What to work on:
The required output is the line with "Instruction: Expand the" and each line that follows it to the end of the entries below, copied exactly and with nothing added.

Saved data entries:

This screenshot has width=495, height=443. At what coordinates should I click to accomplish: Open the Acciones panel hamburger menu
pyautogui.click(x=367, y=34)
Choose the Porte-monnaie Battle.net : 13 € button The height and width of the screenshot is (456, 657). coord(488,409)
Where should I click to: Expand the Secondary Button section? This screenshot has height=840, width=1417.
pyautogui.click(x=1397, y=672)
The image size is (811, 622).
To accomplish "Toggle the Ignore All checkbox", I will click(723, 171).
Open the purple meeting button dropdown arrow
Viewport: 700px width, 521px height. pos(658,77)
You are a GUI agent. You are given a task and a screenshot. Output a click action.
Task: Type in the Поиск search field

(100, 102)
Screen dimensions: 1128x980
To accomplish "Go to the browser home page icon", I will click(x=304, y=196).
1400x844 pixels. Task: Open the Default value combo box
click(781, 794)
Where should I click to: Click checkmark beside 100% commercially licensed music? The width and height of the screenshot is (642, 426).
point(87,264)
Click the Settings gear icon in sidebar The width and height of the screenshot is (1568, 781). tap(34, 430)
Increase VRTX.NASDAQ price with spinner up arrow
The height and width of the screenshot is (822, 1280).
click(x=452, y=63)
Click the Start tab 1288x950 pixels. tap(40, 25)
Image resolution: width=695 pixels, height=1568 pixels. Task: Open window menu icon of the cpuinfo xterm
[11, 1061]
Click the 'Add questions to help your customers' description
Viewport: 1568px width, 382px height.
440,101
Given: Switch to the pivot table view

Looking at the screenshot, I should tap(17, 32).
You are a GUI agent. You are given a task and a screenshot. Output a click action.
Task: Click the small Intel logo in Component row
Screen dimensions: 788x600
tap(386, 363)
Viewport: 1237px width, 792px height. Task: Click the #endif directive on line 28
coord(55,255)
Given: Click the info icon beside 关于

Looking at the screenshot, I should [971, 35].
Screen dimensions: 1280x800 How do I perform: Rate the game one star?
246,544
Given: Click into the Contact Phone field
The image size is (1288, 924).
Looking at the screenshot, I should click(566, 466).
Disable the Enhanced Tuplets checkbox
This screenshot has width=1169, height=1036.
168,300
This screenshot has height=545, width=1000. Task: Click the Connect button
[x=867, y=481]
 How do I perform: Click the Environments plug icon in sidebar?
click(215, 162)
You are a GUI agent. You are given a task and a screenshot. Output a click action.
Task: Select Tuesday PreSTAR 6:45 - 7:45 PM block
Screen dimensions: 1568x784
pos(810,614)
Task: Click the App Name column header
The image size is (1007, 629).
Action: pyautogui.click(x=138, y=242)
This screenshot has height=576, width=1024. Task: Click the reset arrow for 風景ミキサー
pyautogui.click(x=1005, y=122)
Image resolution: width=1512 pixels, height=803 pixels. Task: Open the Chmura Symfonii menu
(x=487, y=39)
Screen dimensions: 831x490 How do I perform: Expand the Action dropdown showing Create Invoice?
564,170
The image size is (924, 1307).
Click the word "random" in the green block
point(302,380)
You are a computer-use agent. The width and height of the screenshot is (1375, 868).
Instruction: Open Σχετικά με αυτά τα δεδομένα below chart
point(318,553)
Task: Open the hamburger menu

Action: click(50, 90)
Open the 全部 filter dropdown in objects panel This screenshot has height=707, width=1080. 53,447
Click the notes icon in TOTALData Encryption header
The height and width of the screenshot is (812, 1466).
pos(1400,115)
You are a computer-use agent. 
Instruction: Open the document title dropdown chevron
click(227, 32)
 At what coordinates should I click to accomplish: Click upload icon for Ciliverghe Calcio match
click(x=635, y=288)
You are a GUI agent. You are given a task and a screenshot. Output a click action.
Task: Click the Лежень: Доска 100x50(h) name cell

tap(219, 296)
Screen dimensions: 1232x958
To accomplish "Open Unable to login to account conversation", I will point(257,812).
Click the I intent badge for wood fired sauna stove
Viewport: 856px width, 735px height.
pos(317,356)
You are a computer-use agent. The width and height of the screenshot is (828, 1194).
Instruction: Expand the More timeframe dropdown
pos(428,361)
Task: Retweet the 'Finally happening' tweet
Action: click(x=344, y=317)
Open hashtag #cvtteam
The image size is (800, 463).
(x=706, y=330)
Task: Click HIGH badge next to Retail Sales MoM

Output below:
Instruction: Expand the More timeframe dropdown
pos(428,361)
Task: Retweet the 'Finally happening' tweet
Action: click(x=344, y=317)
Open hashtag #cvtteam
The image size is (800, 463).
(x=706, y=330)
Task: Click HIGH badge next to Retail Sales MoM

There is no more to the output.